Tikhon Khrennikov (nascido em Yelets, Império Russo, 10 de junho de 1913; falecido em Moscou, 14 de agosto de 2007) era um músico russo. Era compositor e pianista. Envolveu-se na política musical de seu país, que era então a União Soviética. Muita gente o odiava, especialmente em países ocidentais. Ele é particularmente lembrado pelo que fez na desagradável conferência de 1948, quando alguns dos mais famosos compositores soviéticos, incluindo Shostakovich e Prokofiev, foram obrigados a dizer que lamentavam a música que tinham escrito e que comporiam música melhor no futuro.

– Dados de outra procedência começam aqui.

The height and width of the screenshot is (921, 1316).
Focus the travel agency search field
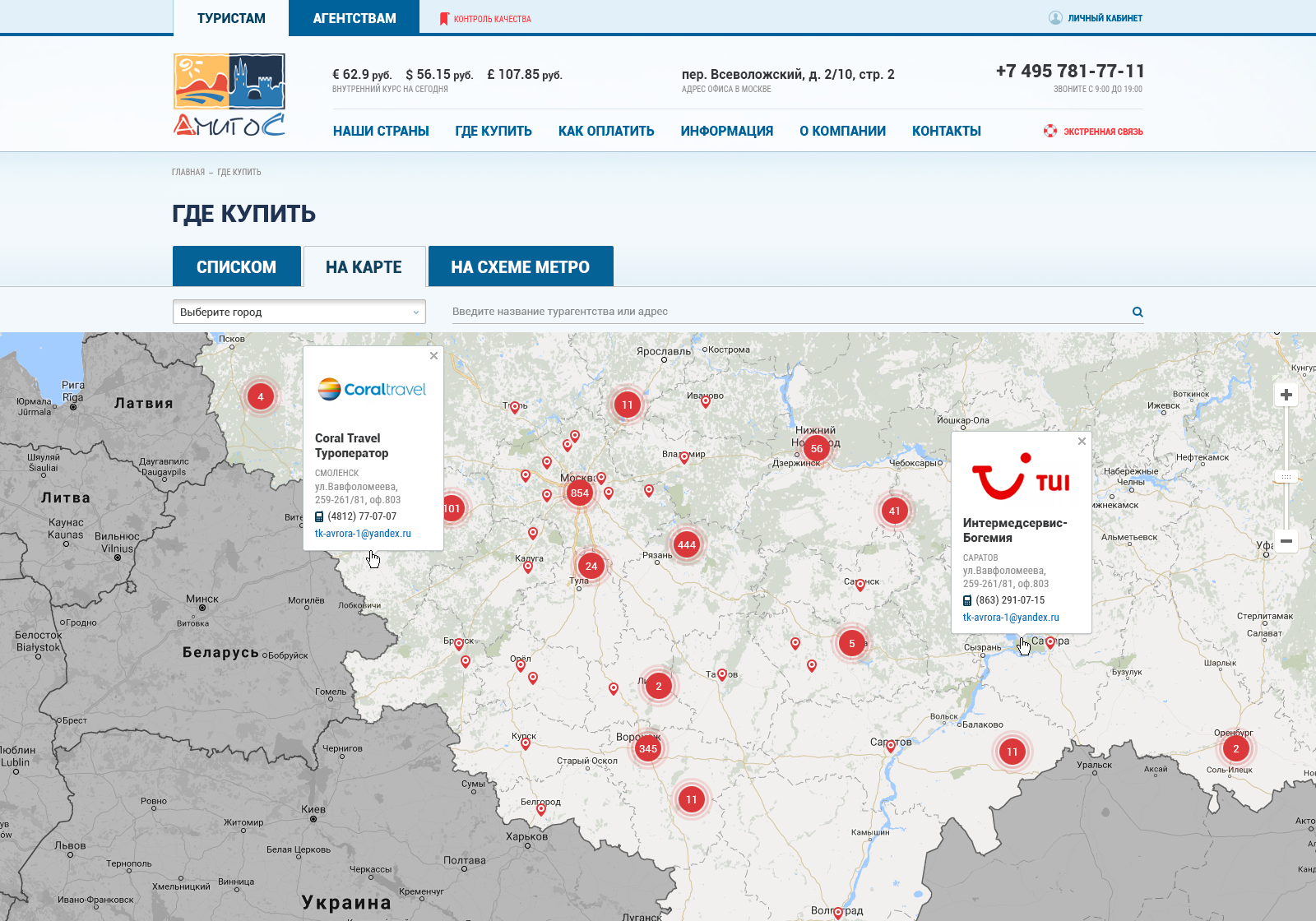790,312
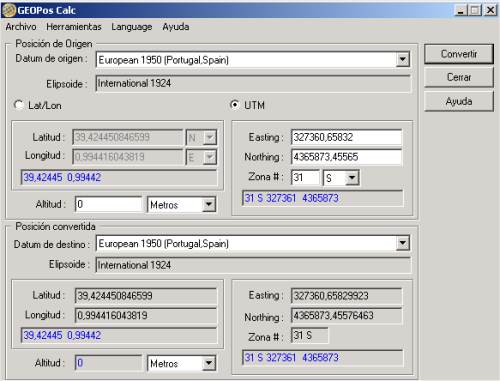The image size is (500, 381).
Task: Click the origin Northing input field
Action: tap(346, 157)
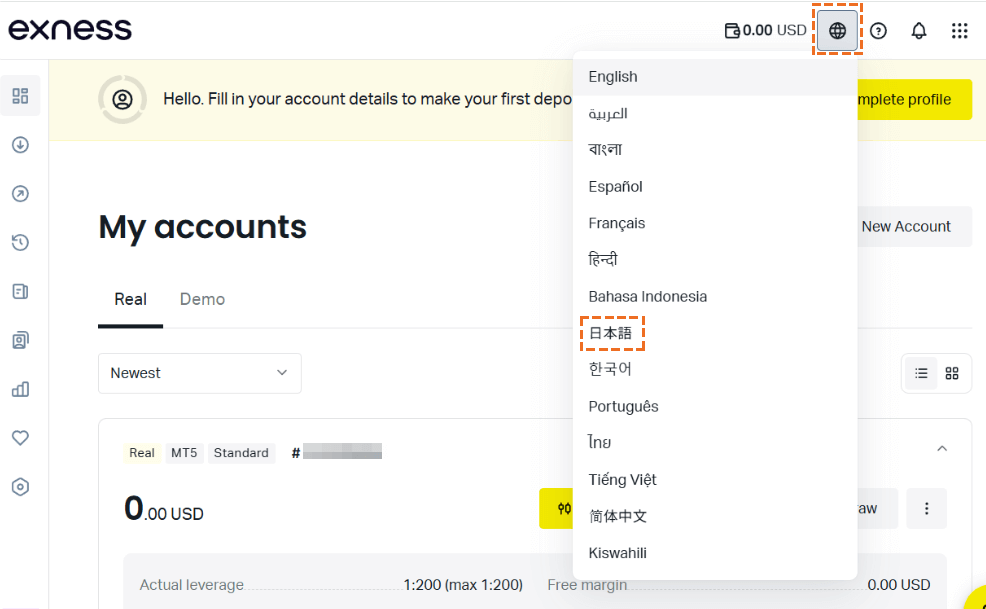Open the settings hexagon sidebar icon

20,486
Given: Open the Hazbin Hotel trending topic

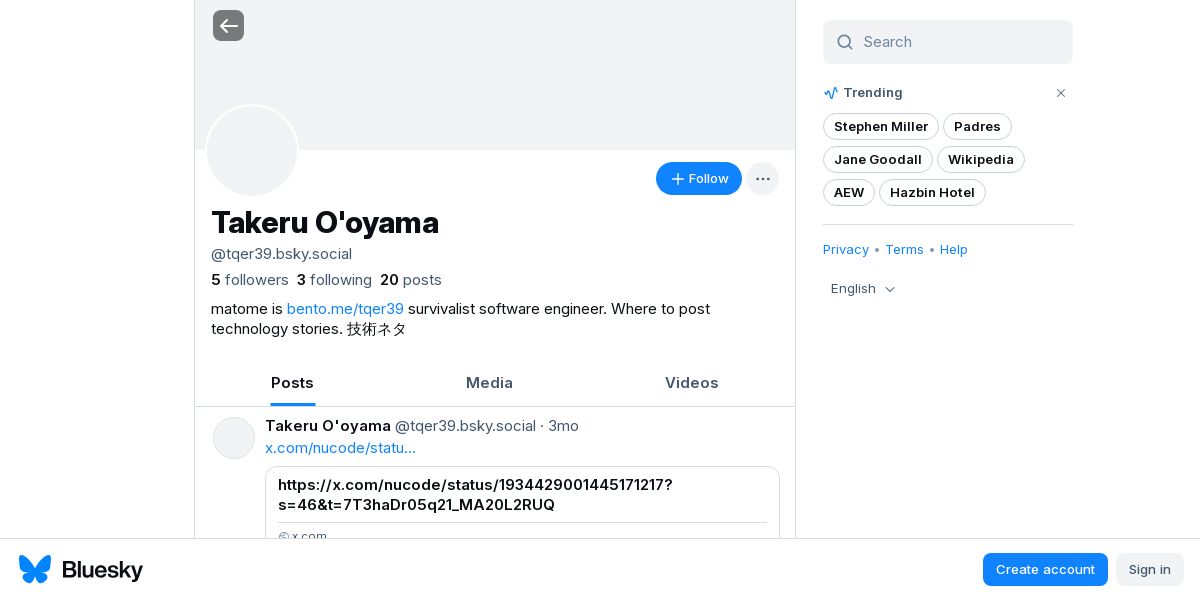Looking at the screenshot, I should (932, 193).
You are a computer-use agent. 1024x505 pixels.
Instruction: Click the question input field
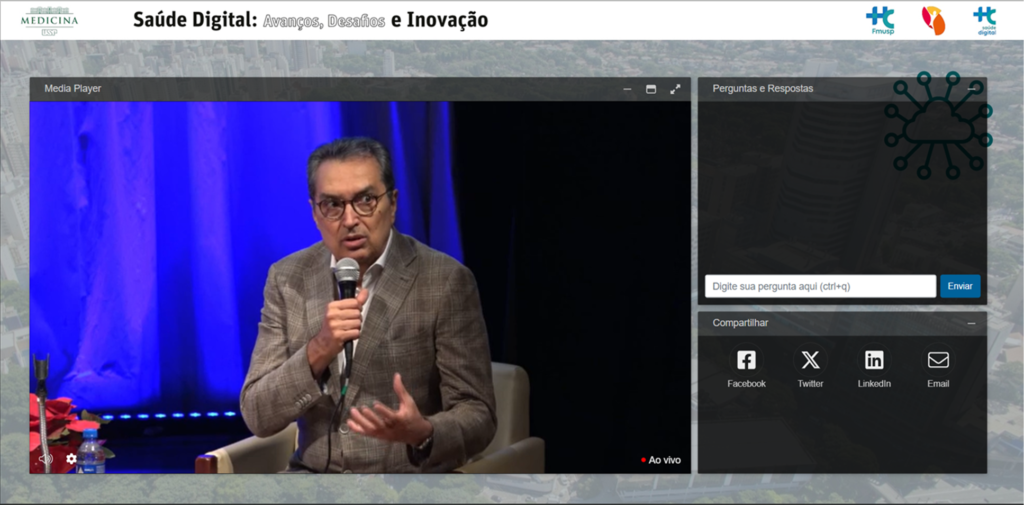pyautogui.click(x=820, y=286)
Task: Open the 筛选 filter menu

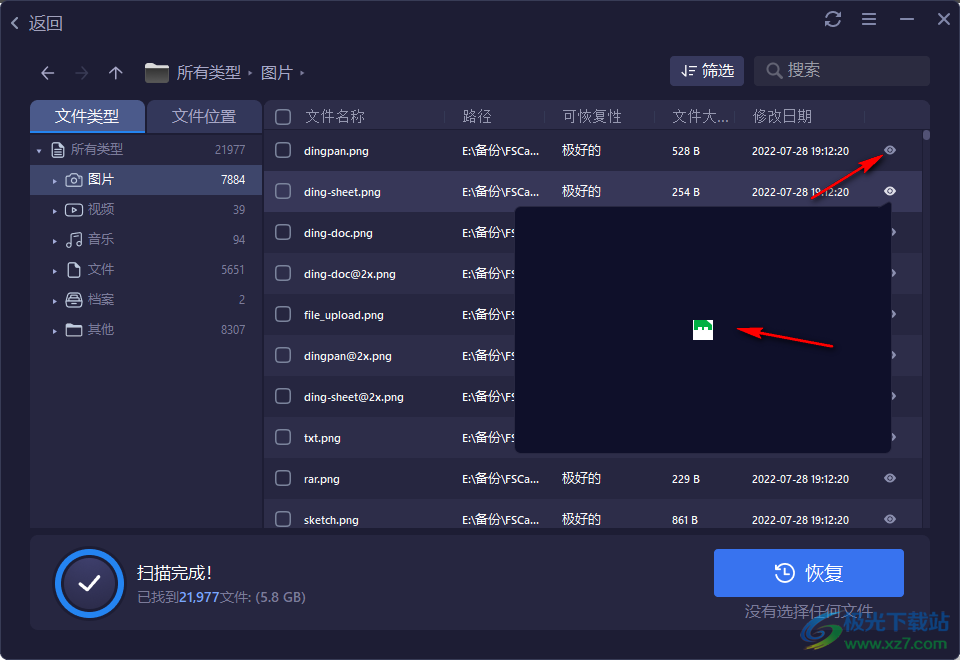Action: (x=707, y=70)
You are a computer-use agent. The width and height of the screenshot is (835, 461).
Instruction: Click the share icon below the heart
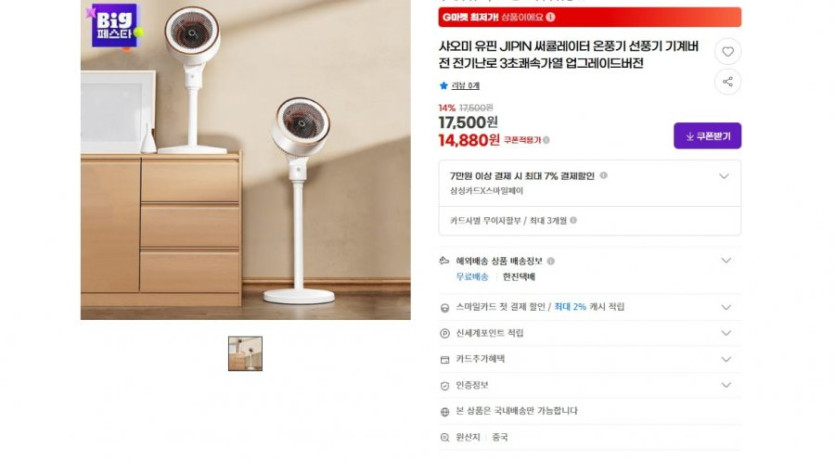pyautogui.click(x=727, y=81)
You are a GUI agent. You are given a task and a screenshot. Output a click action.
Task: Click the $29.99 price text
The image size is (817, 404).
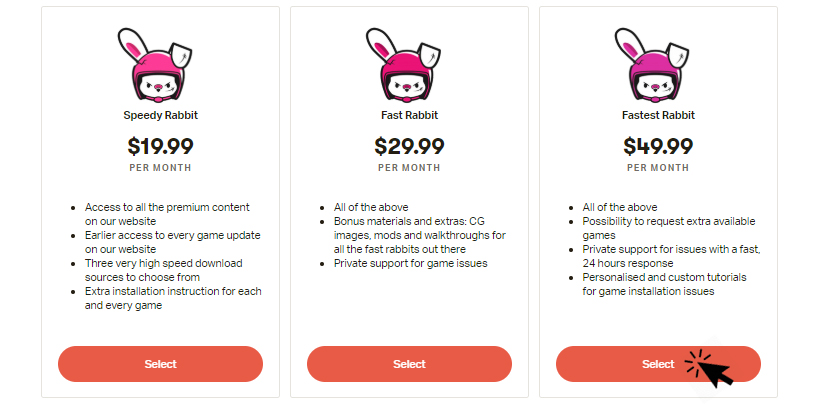409,146
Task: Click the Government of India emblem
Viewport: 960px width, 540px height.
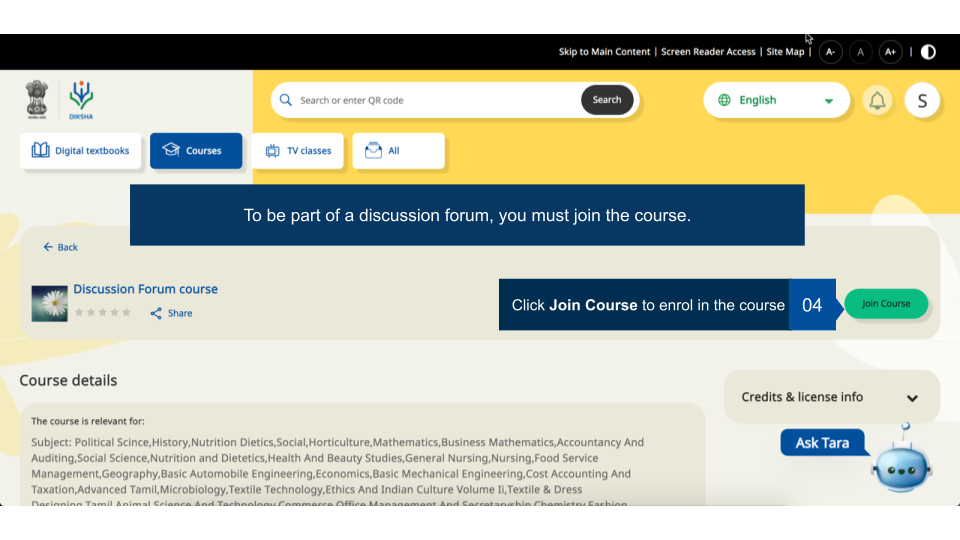Action: coord(37,100)

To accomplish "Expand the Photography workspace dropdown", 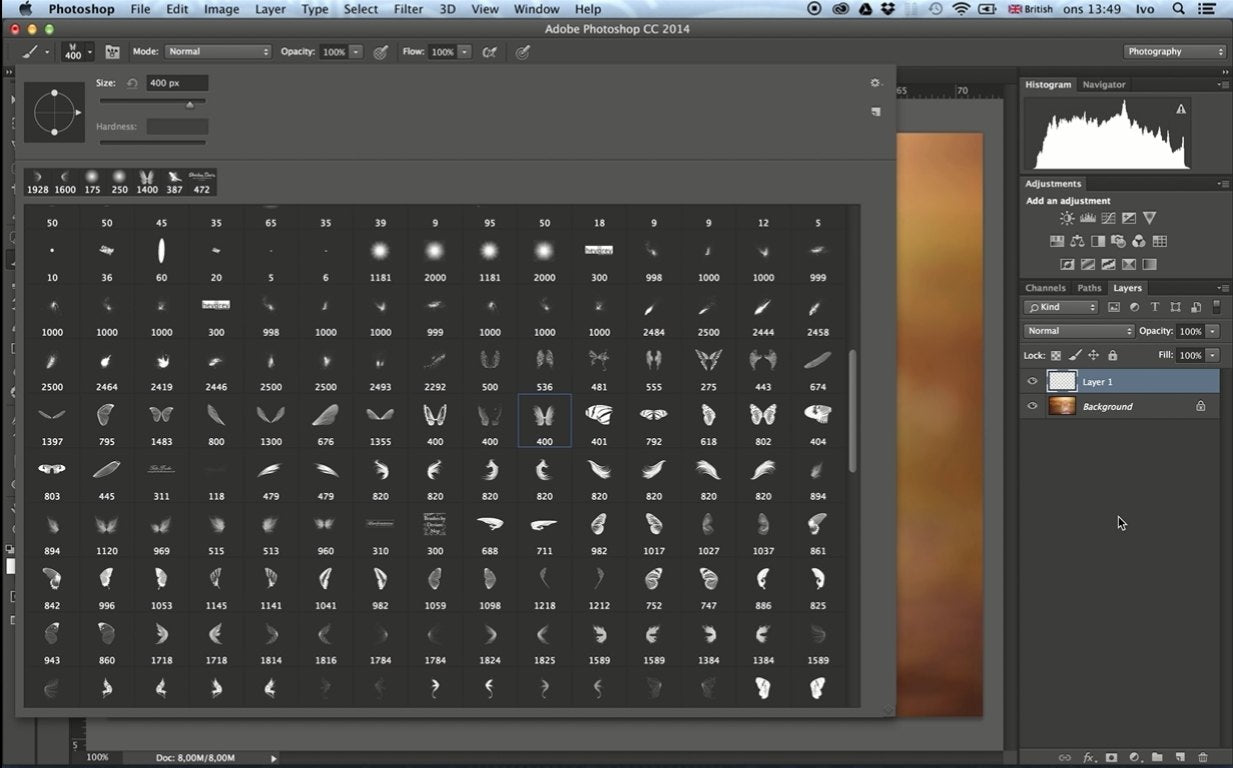I will (1174, 52).
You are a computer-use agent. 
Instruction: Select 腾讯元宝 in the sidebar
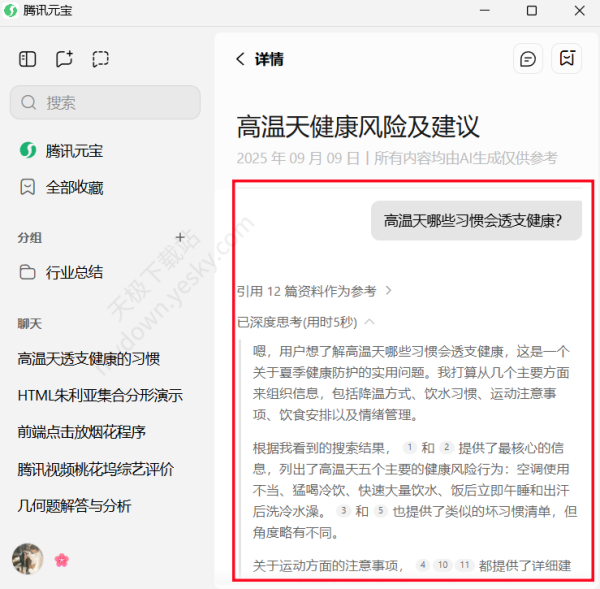[73, 151]
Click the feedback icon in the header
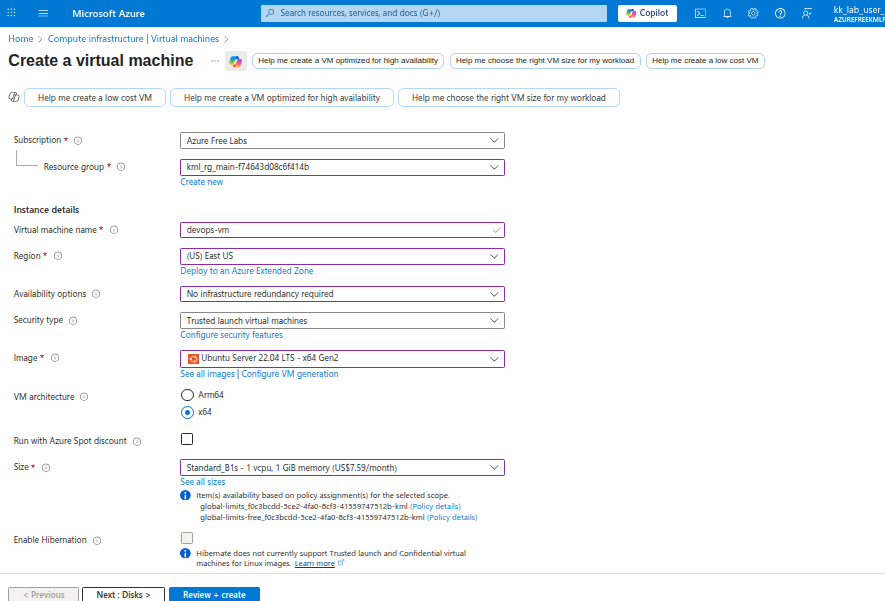 806,13
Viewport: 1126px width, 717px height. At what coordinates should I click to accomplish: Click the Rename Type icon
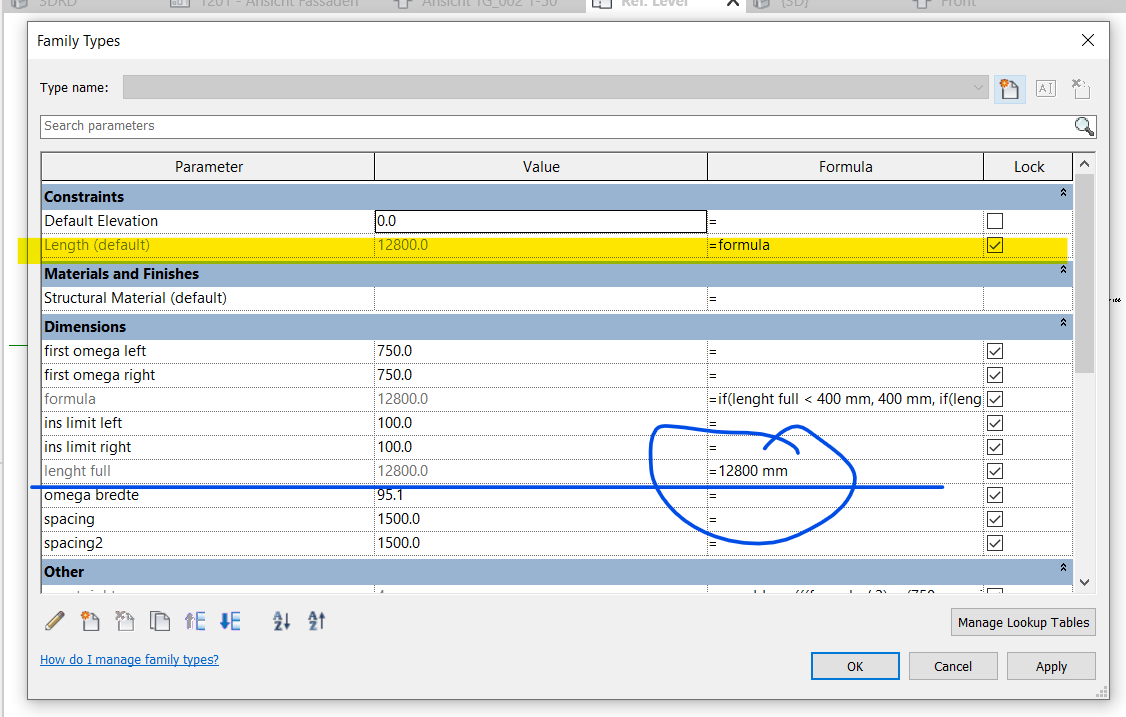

Nos dias da União Soviética, e especialmente sob Stalin, os músicos tinham que ter muito cuidado com o que faziam e como compunham. A música, como todas as artes, deveria fazer com que as pessoas sentissem que tinham sorte de estar vivendo em um grande país como a União Soviética. Se os compositores escreviam músicas que os políticos não gostavam ou não entendiam, a vida se tornava muito difícil para eles: não lhes era permitido compor, e sua música não podia ser executada. Eles poderiam até ser mandados para a prisão. Tikhon Khrennikov tornou-se secretário da União dos Compositores Soviéticos em 1948, na época em que Stalin era ditador. Ele continuou neste cargo até o colapso da União Soviética, em 1991. Ele se certificou de que todos os músicos obedecessem a seus líderes políticos.
É difícil para nós hoje julgarmos as ações de Khrennikov de forma justa. Ele sobreviveu porque fez o que lhe foi dito pelos ditadores soviéticos. Após o colapso da União Soviética, ele tentou dizer que lamentava pelo que fez. É difícil julgar se ele realmente quis dizer isto.